Le Haut Conseil à l’égalité – ardent défenseur de l’écriture prétendument « inclusive » – a demandé en 2015 que les droits de l’homme soient remplacés par les droits humains au motif que la Déclaration de 1789 « est porteuse d’une histoire de discrimination sexiste ». Cet organisme semble donc considérer que le monde est figé depuis plus de deux siècles. Or les droits de l’homme d’aujourd’hui ne sont ni ceux de 1789, ni ceux de 1948. Quel que soit son sens littéral, l’expression droits de l’homme renvoie aujourd’hui à une universalité des droits, qu’ils soient civils, politiques, sociaux, culturels et économiques.

La Ligue des droits de l’homme a heureusement réfuté la formule droits humains : « Elle n’est pas satisfaisante pour des francophones : remplacerait-on droits des femmes par droits féminins ? Les droits pourraient-ils être humains ou inhumains [...]. En français, substituer l’adjectif au complément de nom, c’est effacer la référence au sujet. Et c’est bien celui-ci qui détient des droits et non les droits qui le qualifient. »

Les nécessaires progrès de la cause des femmes ne dépendent pas d’une terminologie. Réaliser concrètement l’égalité entre les femmes et les hommes implique un effort sans commune mesure avec celui que requiert un changement de mots.
Pierre Gusdorf

Du savetier au cordonnier

Grâce à la fable, nous savons que le savetier – venant lui-même de savate – était notre cordonnier, lequel a donc fini par le remplacer, mais en changeant de sens.
À l’époque de La Fontaine existait un troisième terme, corvoisier. Savetier était sans ambiguïté, mais que faisait le cordonnier ?
On connaît l’anecdote latine du cordonnier qui, sollicité par un peintre, lui avait signalé une erreur dans la représentation d’une sandale, mais prétendait en plus lui donner des conseils sur sa peinture. Il reçut alors cette réplique, devenue un proverbe : « Ne sutor supra crepidam », « Cordonnier, pas au-dessus de la sandale ! » On ne reconnaît pas cordonnier dans sutor : tiré directement de ce terme, « sueur » a existé en ancien français, mais fut concurrencé, puis supplanté par corveisier ou corvoisier, et cordonnier (vers 1255), qui évoque, non pas un cordon, mais le cuir de Cordoue.
Désignant d’abord exclusivement les fabricants, corvoisier fut usurpé par les savetiers et cordonnier fut le nouveau nom des premiers.
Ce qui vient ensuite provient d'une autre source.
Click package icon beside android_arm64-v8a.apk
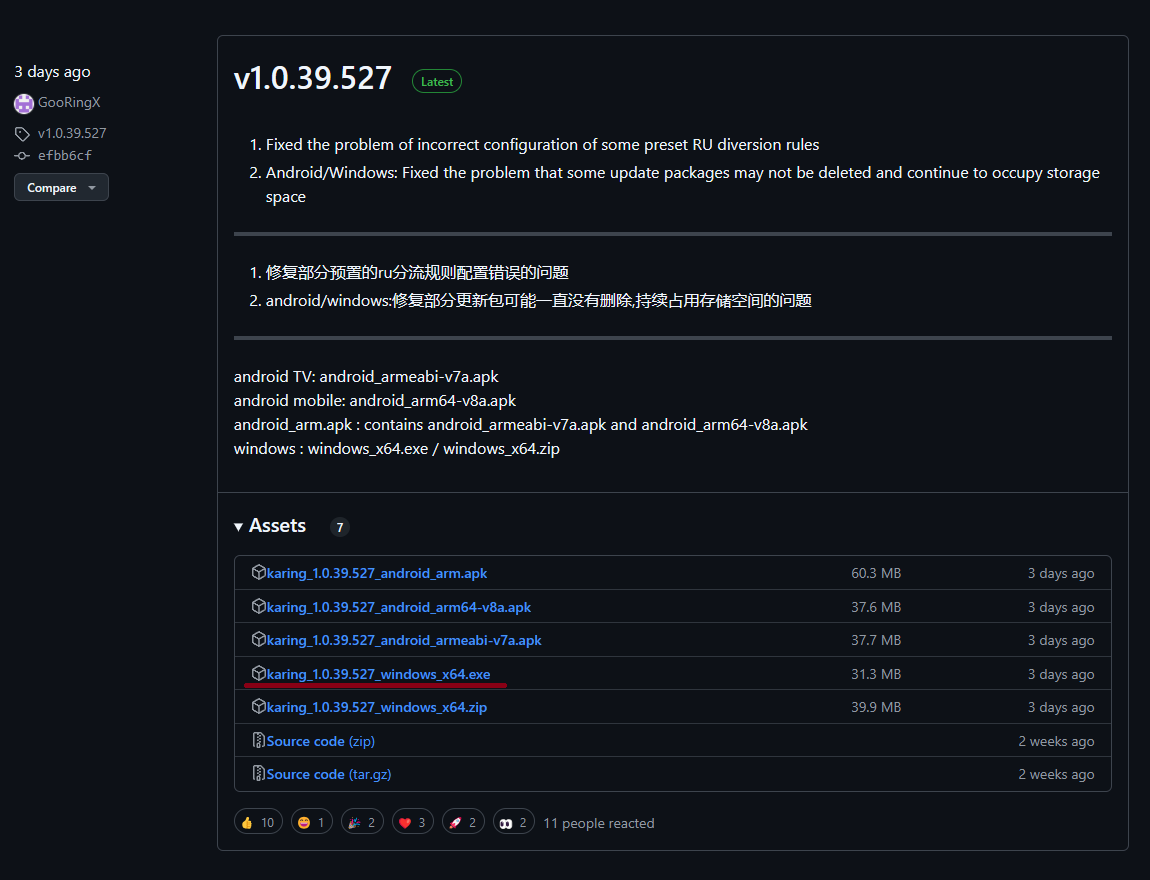The image size is (1150, 880). tap(259, 607)
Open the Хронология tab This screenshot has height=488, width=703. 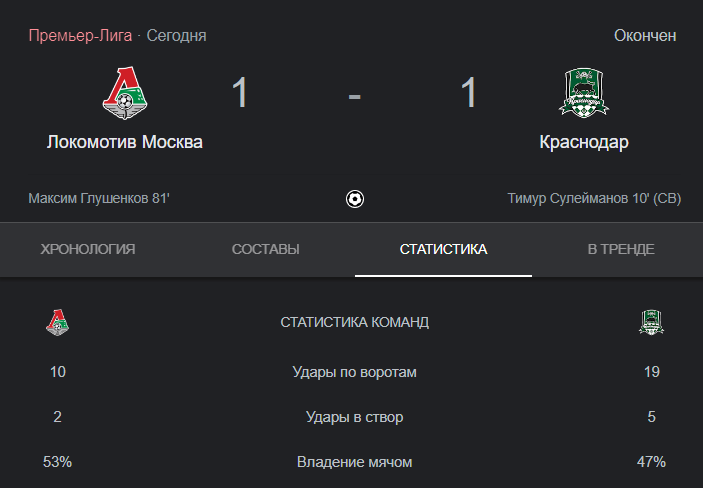pyautogui.click(x=88, y=249)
Les cordonniers formèrent une corporation dès le XIIIe siècle, organisée en trois classes – qui excluait les savetiers.
Certes, ceux-ci étaient moins bien considérés : non seulement ils étaient définis comme des « ouvriers » et non des artisans, mais on pouvait lire cette définition dans la 8e édition du Dictionnaire de l’Académie française : « C’est un savetier, ce n’est qu’un savetier se dit d’un Mauvais ouvrier en quelque métier que ce soit. »
Malgré tout, eux s’appelaient « maîtres savetiers ».
C’est à sa refonte de 1959 que le Petit Larousse illustré a enregistré son sens moderne, mais une étape intermédiaire est marquée en 1926 par l’expression « cordonnier de réparation ».
Les mots sueur – dès la fin du XVe – et corvoisier ont disparu de ce dictionnaire ; savetier y est encore en 1961, mais est « vx » dans les suivants.
Tous ces termes survivent dans des noms de famille : Savetier est rare, mais on trouve bien Sabatier, Sueur et Lesueur, Courvoisier et ses variantes.

Seul subsiste « cordonnier », avec un autre exemple de sa fonction originelle dans le proverbe « Les cordonniers sont les plus mal chaussés ».